Choosing where to get your PhD is an important decision. If you continue onto academia, your PhD might be the longest time you spend at any one institution until you get a permanent position. The most obvious choice is apply to the high-ranking schools. However, you should consider far more than that. Here, we'll look at some of the important factors to consider, with the context of mathematics in mind. However, most of what I say applies to some other fields as well.
Represented research areas
Unlike choosing an undergraduate program, where the curriculum doesn't differ much around the world (though it certainly can vary greatly in strength or intensity), a PhD will be on a very specialised topic. So, if you go to a school where analysis and statistics are the main topics represented and you like algebra, you probably won't like it. This can be worse for those places where you don't have to choose an advisor until the second year. So I suggest you look at the represented research areas on departmental websites and see what catches your interest. Unfortunately, some math department websites look like they were coded on a Super Nintendo, if that were even possible. So:
If you're at the undergraduate level and not sure of your interests yet, it could be a good idea to consider a masters program first before starting a PhD. I enjoyed doing a masters degree first, even though in the long run it is more expensive.
Total school atmosphere
If you're lucky enough to be nearby some schools you're interested in, you should visit them, meet some professors, and even sit in on some classes and departmental seminars. Just walk around and see what it's like. Some schools have a much nicer atmosphere than others. You should also get a sense of the surrounding city. This is true especially if you are a very independent worker: having an enjoyable city will in fact make working much easier. Conversely, living in a place you dislike for several years is quite draining.
Sadly, living temporarily in cities you don't like is very probable in at least one stage of climbing the academic ladder.
The most important aspect of doing a PhD is by far the advisor. So you should try and meet potential advisors, either in person if possible or by Skype if you live too far away. Half an hour talking to this person will give you more information than hours of web surfing.
Some schools only require choosing an advisor in the second year of the program. If you are not sure who you want to work with yet, this is a big advantage for these types of programs.
What should you look for in an advisor? I think the most important quality is probably that you like them and can get along with them, and this is probably even more important than their mathematical achievements. After all, you will have to spend four years meeting with them dozens of times per year!
If you are meeting potential advisors in person, watch out for those that are dismissive and don't take your meeting seriously. Don't consider these potential advisors, even if they are famous.
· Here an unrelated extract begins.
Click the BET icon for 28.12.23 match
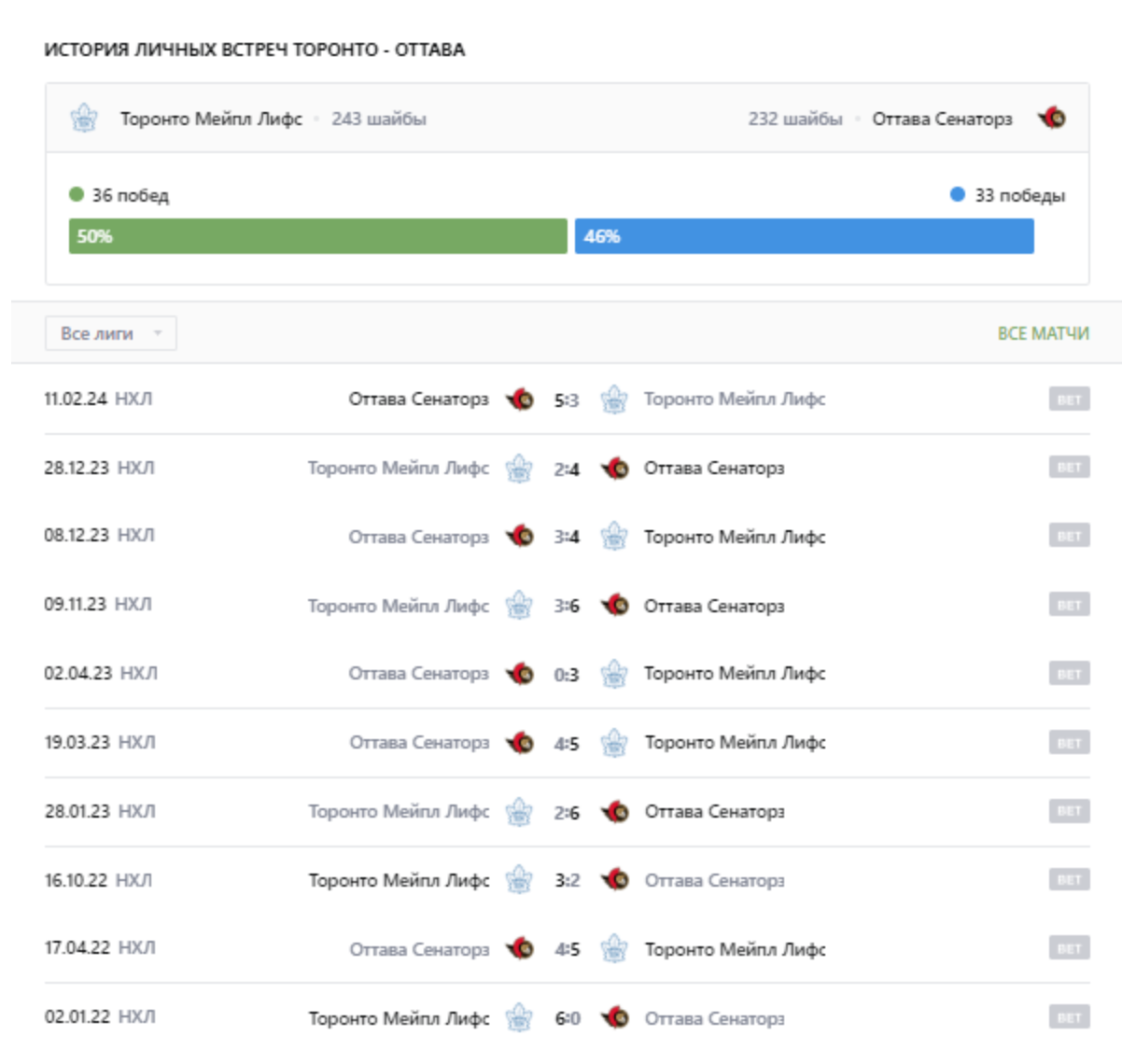Image resolution: width=1122 pixels, height=1064 pixels. tap(1069, 468)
The highest rated school is not always the best
There are downsides to some highly-rated schools. Some of places have a lot of pressure and competition, which can be worse at some top schools. Also, any school regardless of its ranking will not have every research area represented and thus may not be a good fit. However, highly-rated schools will often have stronger programs and stronger people there that may help advance your career.
However I suggest considering each school individually with a critical eye, no matter what the ranking.
The program itself
Just like schools, PhD programs vary. Some require you to take courses. I feel that courses are important, because it shows that the faculty is actually interested in teaching the graduate students specialised topics that are hard to learn on your own.
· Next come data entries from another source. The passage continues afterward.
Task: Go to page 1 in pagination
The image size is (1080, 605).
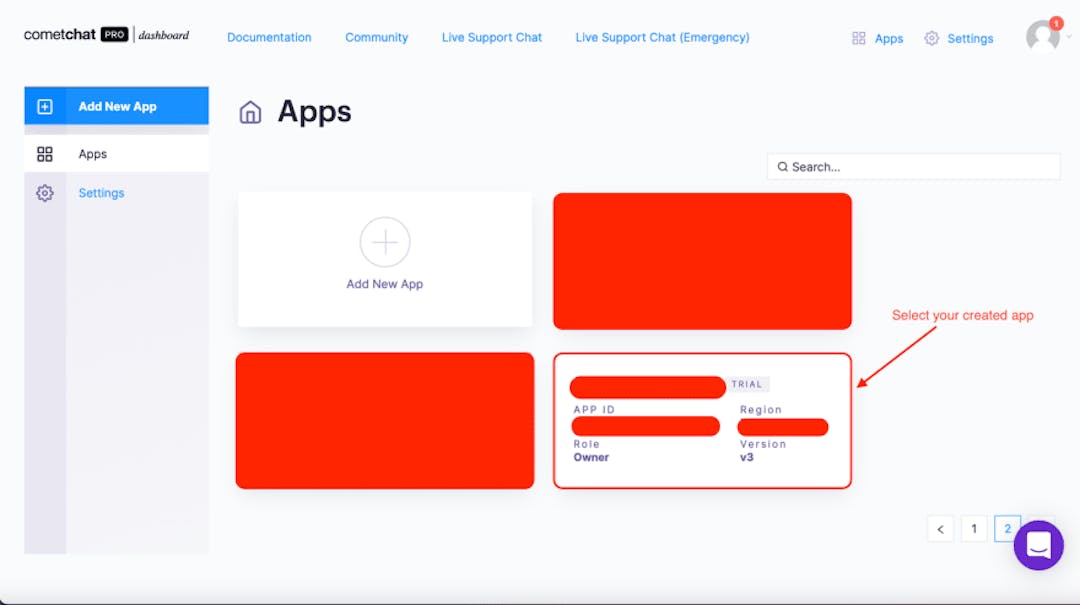Action: click(x=973, y=528)
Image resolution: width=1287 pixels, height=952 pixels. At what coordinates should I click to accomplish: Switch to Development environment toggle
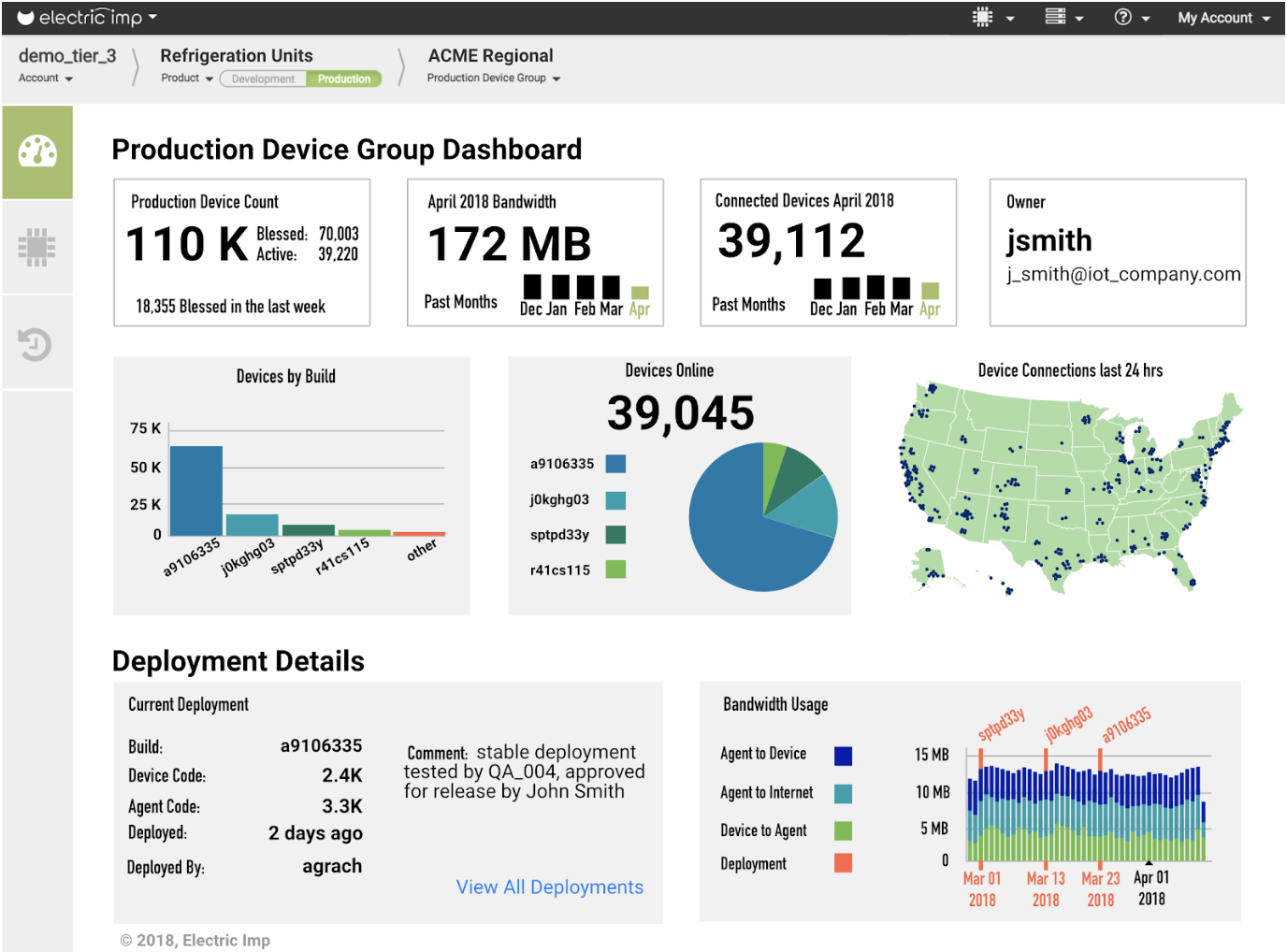(x=263, y=79)
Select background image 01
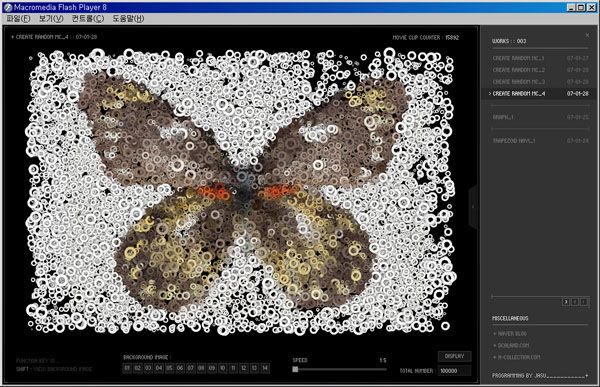The image size is (600, 387). click(127, 368)
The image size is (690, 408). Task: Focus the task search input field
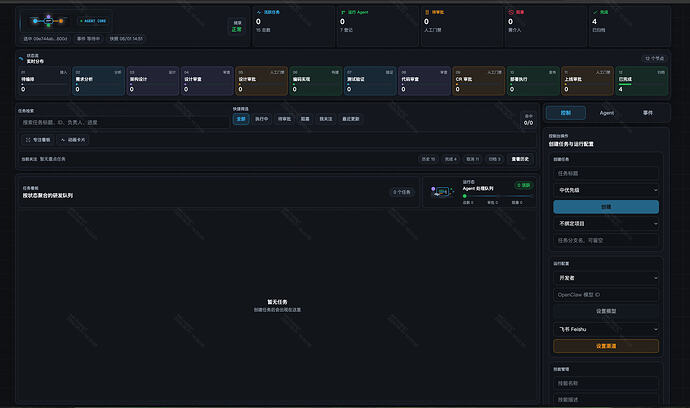125,122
Some programs have funding, which may be in part covered by light teaching duties. For example, at McGill part of my funding came from being a "teaching assistant" for one semester per year. This job entailed holding one-hour problem sessions once a week, holding office hours, and marking exams. To contrast, some PhD programs in the United States require you to actually teach full courses, which takes way more time. On the other hand, teaching actual courses gives you more experience should you want to work at a more teaching-oriented school later on. Wherever it comes from, you will most likely need a program with full funding.
But where do you get all this information?
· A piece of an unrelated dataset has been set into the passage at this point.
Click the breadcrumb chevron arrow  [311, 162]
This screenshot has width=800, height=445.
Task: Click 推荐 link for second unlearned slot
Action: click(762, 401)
An important thing to watch out for is the expected length of the PhD. For math these days, and especially in technical fields like algebraic geometry, it actually takes a very long time to get up to the point where you have enough foundational material to know what's going on. Like I said, your PhD will probably be the longest peaceful time you have before you'll have to start frantically looking for jobs during 1-2 year postdocs. During a postdoc, while you have time to learn new things, the main emphasis is on publishing papers with the skills you already have. So don't expect to catch up then.
But what does this all mean?!
In my opinion, three years is way too short to do a PhD for most people. Is it possible to write a thesis in three years? Absolutely. That thesis could even be good, and on paper that's the bulk of the degree. However, keep in mind you are writing this thesis under the tutelage of an experienced mathematician who can possibly write a typical paper in a couple of months. What are you going to do when you need to show your own independence?
I'd like to emphasise that during a PhD you should:
- Take a couple years of courses or learn the equivalent of that
- Read papers and books, both in an outside your thesis topic area
- Talk about mathematics with other graduate students and professors
- Write a thesis and hopefully get a paper or two out the door
If you are restricted to three years, something on this list will surely suffer, and as a result the quality of your education and life will suffer as well. Not only that, but your life will be more hectic and rushed, and a PhD should be a time where you develop not only your mathematical abilities, but your other interests, hobbies, and life philosophy as well. Three years is too short to do that.
If you see a three year PhD program look elsewhere because it is just a money grab and evidence that the given school is trying to compete with other schools based on quantity, rather than quality of the PhDs they churn out.